BMC Discovery scan got stuck 99%
Though I have logged a case with BMC tech Support, but still posting is in the community to get more help on this case:
Two approaches what BMC tech Support is suggesting in order to take care of this situation:
- Reset everything (Model Wipe), which will an altogether new installation, the only consequences of this is the Hash ID (which we are using as unique ID for Service Now records) for the Hosts will be changed(BMC Tech Support is doing further investigation on this), rest of the other things I will be able to take care.
- Repair the broken chain, this will take a long time (approx. 2-3 months).
Here is the whole summary:
We discussed the below root cause from following knowledge article that the "Root Cause 2" is the match for our use case
Discovery: A scan (Discovery Run) never ends, it is stuck and does not complete
Root cause 2: Some Discovery Access chains are broken
If the unfinished endpoints are rescanned, it does not always reproduce the issue.
To confirm the root cause, execute the query below. It it returns any nodes, the root cause is confirmed
SEARCH DiscoveryAccess WHERE NODECOUNT(TRAVERSE Next:Sequential:Previous:DiscoveryAccess) = 0 AND _first_marker NOT DEFINED AND NOT _doomed show endpoint, state, result, end_state, reason, device_summary, discovery_starttime, discovery_endtime, is_being_held, _first_marker, id(#)
Solution 2A: Reset the datastore, reinstall, or restore a backup
Solution 2B: Contact Customer Support to ask about a repair script. It's recommended to check with db_verify that there are no other integrity problems before trying to repair.

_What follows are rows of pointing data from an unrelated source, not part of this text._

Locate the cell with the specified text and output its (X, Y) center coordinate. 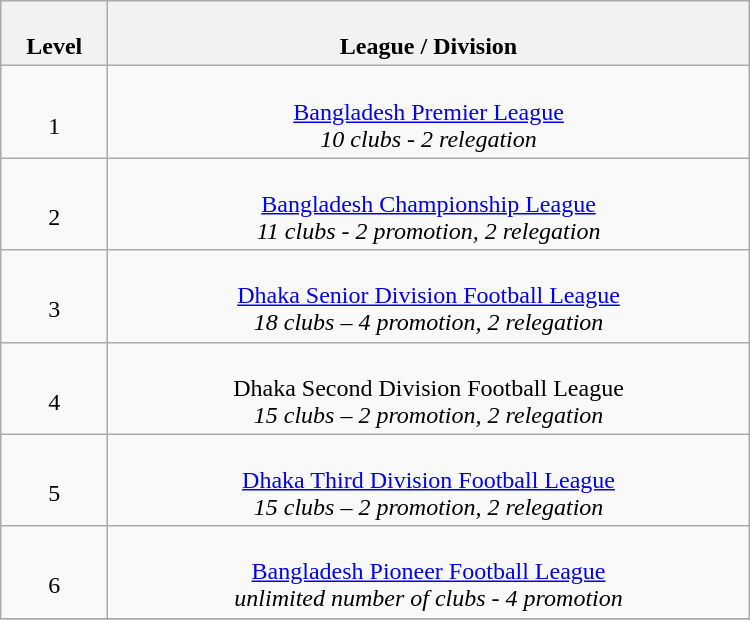
3 (54, 296)
2 (54, 204)
Level (54, 34)
League / Division (428, 34)
6 (54, 572)
Bangladesh Premier League 10 clubs - 2 relegation (428, 112)
1 (54, 112)
Bangladesh Championship League 11 clubs - 2 promotion, 2 relegation (428, 204)
5 (54, 480)
Bangladesh Pioneer Football League unlimited number of clubs - 4 promotion (428, 572)
Dhaka Senior Division Football League 18 clubs – 4 promotion, 2 relegation (428, 296)
Dhaka Second Division Football League 15 clubs – 2 promotion, 2 relegation (428, 388)
Dhaka Third Division Football League 15 clubs – 2 promotion, 2 relegation (428, 480)
4 (54, 388)
Extract the [X, Y] coordinate from the center of the cell holding the provided text.  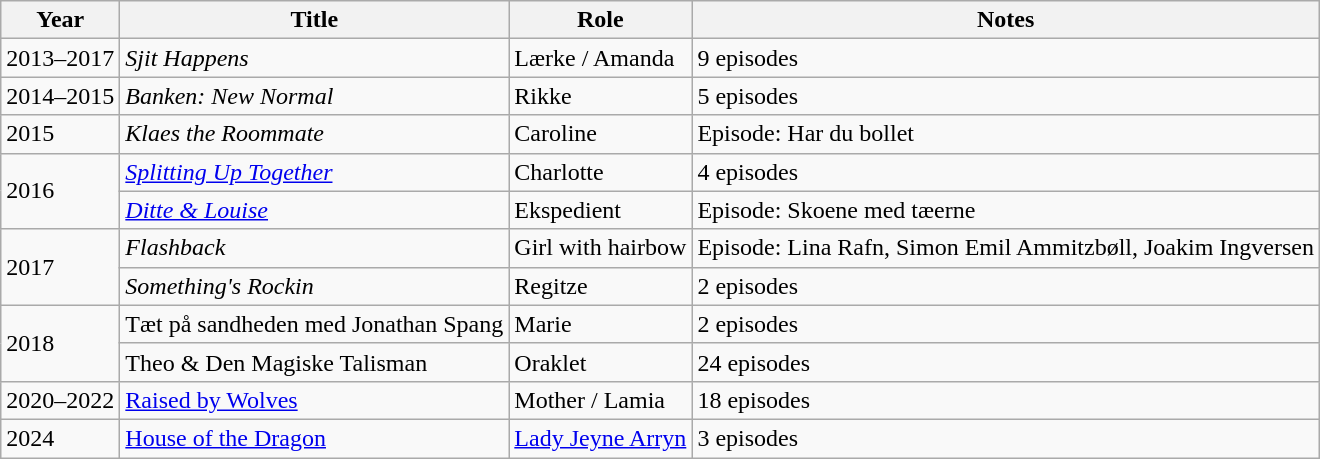
Ditte & Louise [314, 210]
Lady Jeyne Arryn [600, 438]
5 episodes [1006, 96]
2014–2015 [60, 96]
Klaes the Roommate [314, 134]
Splitting Up Together [314, 172]
Mother / Lamia [600, 400]
Episode: Skoene med tæerne [1006, 210]
Ekspedient [600, 210]
18 episodes [1006, 400]
Lærke / Amanda [600, 58]
Year [60, 20]
Marie [600, 324]
2018 [60, 343]
Girl with hairbow [600, 248]
Episode: Har du bollet [1006, 134]
9 episodes [1006, 58]
Notes [1006, 20]
Caroline [600, 134]
2020–2022 [60, 400]
24 episodes [1006, 362]
Title [314, 20]
2017 [60, 267]
Regitze [600, 286]
Rikke [600, 96]
Theo & Den Magiske Talisman [314, 362]
Role [600, 20]
2016 [60, 191]
3 episodes [1006, 438]
Tæt på sandheden med Jonathan Spang [314, 324]
4 episodes [1006, 172]
2013–2017 [60, 58]
Charlotte [600, 172]
Banken: New Normal [314, 96]
Episode: Lina Rafn, Simon Emil Ammitzbøll, Joakim Ingversen [1006, 248]
Flashback [314, 248]
Sjit Happens [314, 58]
House of the Dragon [314, 438]
2024 [60, 438]
Raised by Wolves [314, 400]
Oraklet [600, 362]
2015 [60, 134]
Something's Rockin [314, 286]
Scan for the cell matching the given text and deliver its (x, y) coordinate at center. 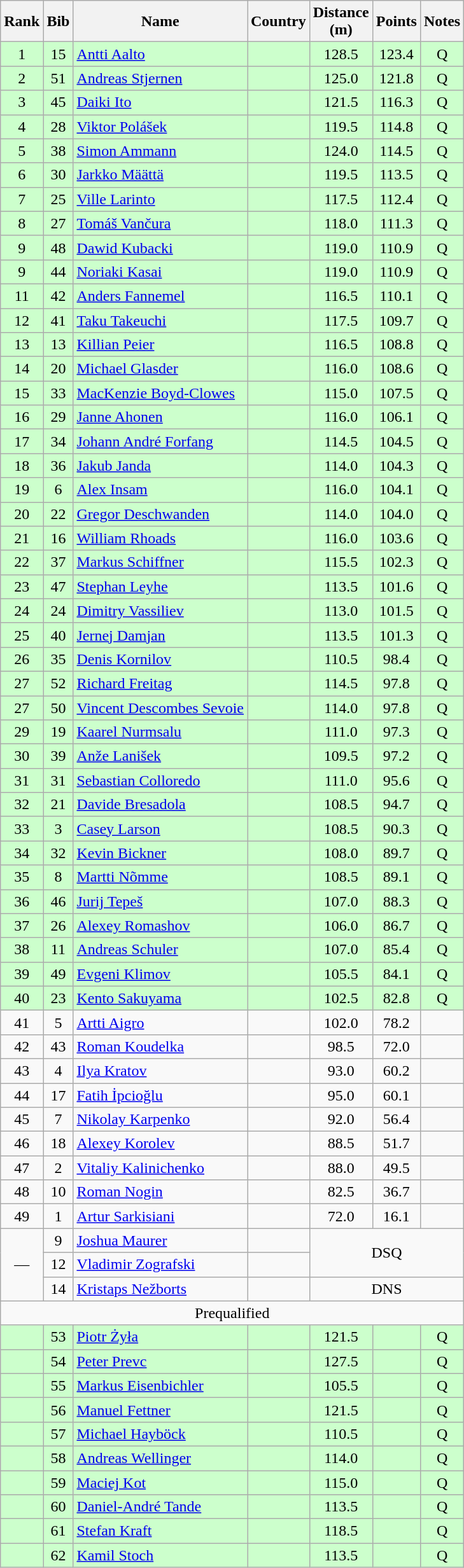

>> By Resetting the Datastore, they meant tw_model wipe. The tw_model_wipe utility enables you to delete all data in the datastore. The utility does not delete configuration data held outside the datastore. However, some configuration information is held in the datastore and is lost when running tw_model_wipe. This is:
Scheduled scan ranges
CAM (saved queries, groups and subgroups, named values, functional component definitions, and generated patterns)
SAAM Model definitions
DDD Removal blackout windows
Configuration as a scanner or consolidator
Registered Windows proxies
Saved Queries (on the Reports page)
CMDB Sync configuration (both connections and filters)
For reference, please see documentation link: https://docs.bmc.com/docs/display/DISCO111/tw_model_wipe
The knowledge article "Best practices for steps to take before and after running tw_model_wipe or tw_model_init to reset the Discovery datastore"
The second approach/solution we discussed is about reparing the script. We can try to resolve it by repairing, however it would take more time to resolve it.
There should be some other way out to get out of this situation.
Our ITSM tool (Service Now) is very much depending on this BMC Discovery data and using this as CMDB, if we will perform a model_wipe, we need to remove all the duplicate data from the Service Now as well afterwards.
I'm seeking for help to find out the other ways to take care of this situation.